It is uncontested that Tri-State was not responsible for placing any of the six additional posts on the sign. Therefore, either the previous owners of the sign or some other third party must be the entity responsible for modifying the sign. However, this is irrelevant for purposes of revocation of its permit under the plain language of the administrative rule. We agree with the district court that the clear language of the administrative rule simply does not require that the current permit holder be the entity responsible for the modification in order for the DOT to revoke the permit. Rather, the rule merely requires the DOT to establish that a sign was modified without prior approval. Based on the uncontroverted evidence in the record the DOT has established that six additional posts were added to the sign without prior approval. The fact these modifications were not made by Tri-State and most likely were made prior to Tri-State's purchase of the sign is of no relevance. Under the provisions of rule 761-117.6(5) such unapproved modification requires the revocation of any permit that has been issued and removal of the advertising device. Tri-State's argument that the DOT had to show Tri-State was the one who made the modifications in order to revoke its permit is without merit. The district court did not err in rejecting Tri-State's contention on judicial review.

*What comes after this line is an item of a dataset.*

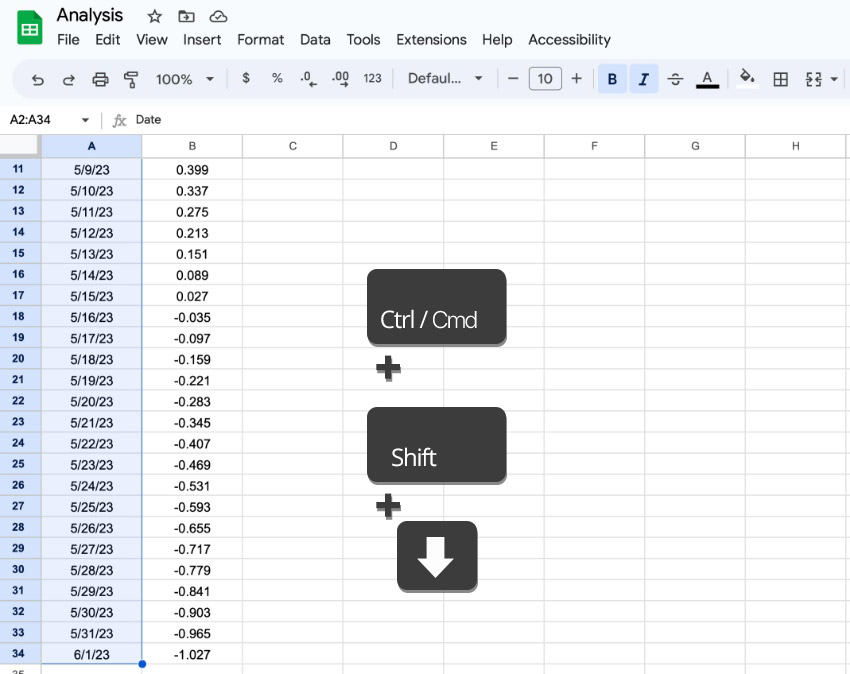850x674 pixels.
Task: Increase decimal places
Action: click(x=339, y=78)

Furthermore, we agree with the reviewing officer and the district court that it appears from the plain language of the rule that once it determined a sign had been modified without prior approval the DOT is required to revoke the permit and require the removal of the sign. The ALJ's suggested remedy of allowing Tri-State to bring the billboard back into compliance with the permit instead of requiring its removal is not a remedy allowed by the plain language of the rule.
B. Commercial Speech
Tri-State argues however, that by requiring removal the administrative rule is an impermissible restriction on its First Amendment right to free speech and is therefore unconstitutional. We review this constitutional issue de novo. Soo Line R.R. v. Iowa Dep't of Transp., 521 N.W.2d 685, 688 (Iowa 1994).

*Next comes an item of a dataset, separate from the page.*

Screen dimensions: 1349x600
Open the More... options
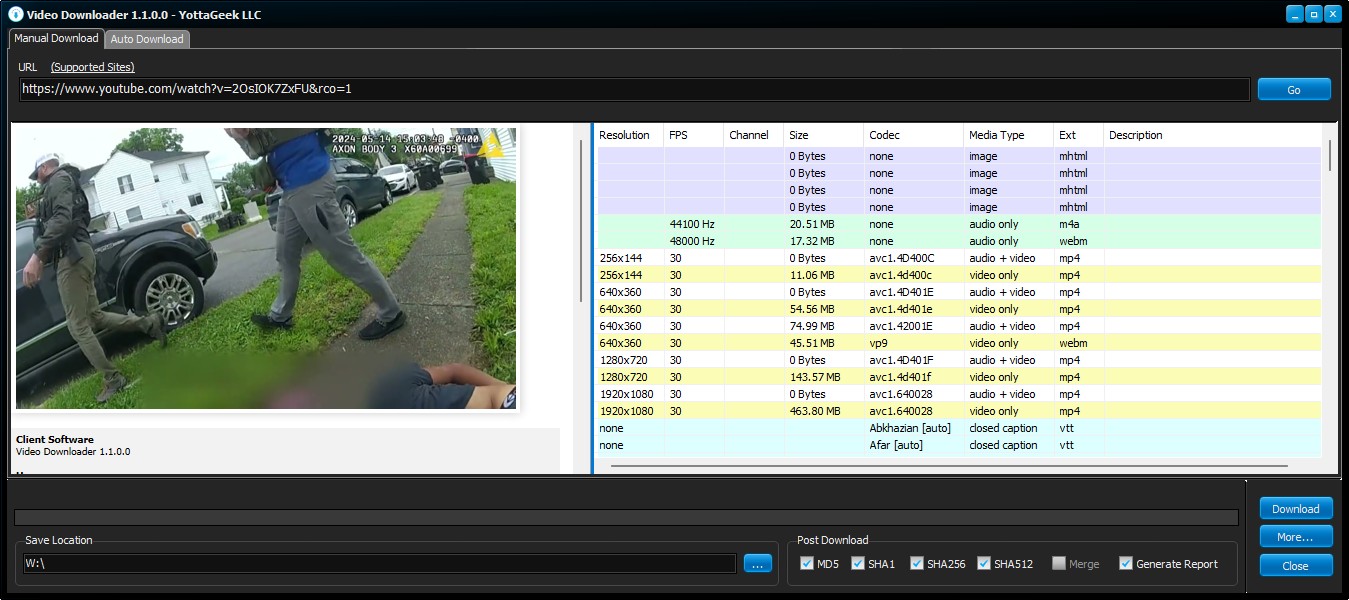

The First Amendment, as applied to the states through the Fourteenth Amendment, protects commercial speech from unwarranted governmental regulation. Central Hudson Gas Elec. Corp. v. Public Serv. Comm'n of New York, 447 U.S. 557, 561, 100 S.Ct. 2343, 2349, 65 L.Ed.2d 341, 348 (1980). However, the Constitution "accords a lesser protection to commercial speech than to other constitutionally guaranteed expression. The protection available for particular commercial expression turns on the nature both of the expression and of the governmental interests served by its regulation." Id. at 563, 100 S.Ct. at 2350, 65 L.Ed.2d at 348-49.
A four-part test is used to determine the validity of governmental restrictions on commercial speech.
At the outset, we must determine whether the expression is protected by the First Amendment. For commercial speech to come within that provision, it at least must concern lawful activity and not be misleading. Next, we ask whether the asserted governmental interest is substantial. If both inquiries yield positive answers, we must determine whether the regulation directly advances the governmental interest asserted, and whether it is not more extensive than is necessary to serve that interest.
Id. at 566, 100 S.Ct. at 2351, 65 L.Ed.2d at 351; see also Metromedia, Inc. v. City of San Diego, 453 U.S. 490, 507, 101 S.Ct. 2882, 2892, 69 L.Ed.2d 800, 815 (1981). In this analysis, the State bears the burden of identifying a substantial interest and justifying the challenged restriction. Greater New Orleans Broad. Ass'n v. United States, 527 U.S. 173, 183, 119 S.Ct. 1923, 1930, 144 L.Ed.2d 161, 174 (1999).
The four parts of the Central Hudson test are not entirely discrete. All are important and, to a certain extent, interrelated: Each raises a relevant question that may not be dispositive to the First Amendment inquiry, but the answer to which may inform a judgment concerning the other three parts.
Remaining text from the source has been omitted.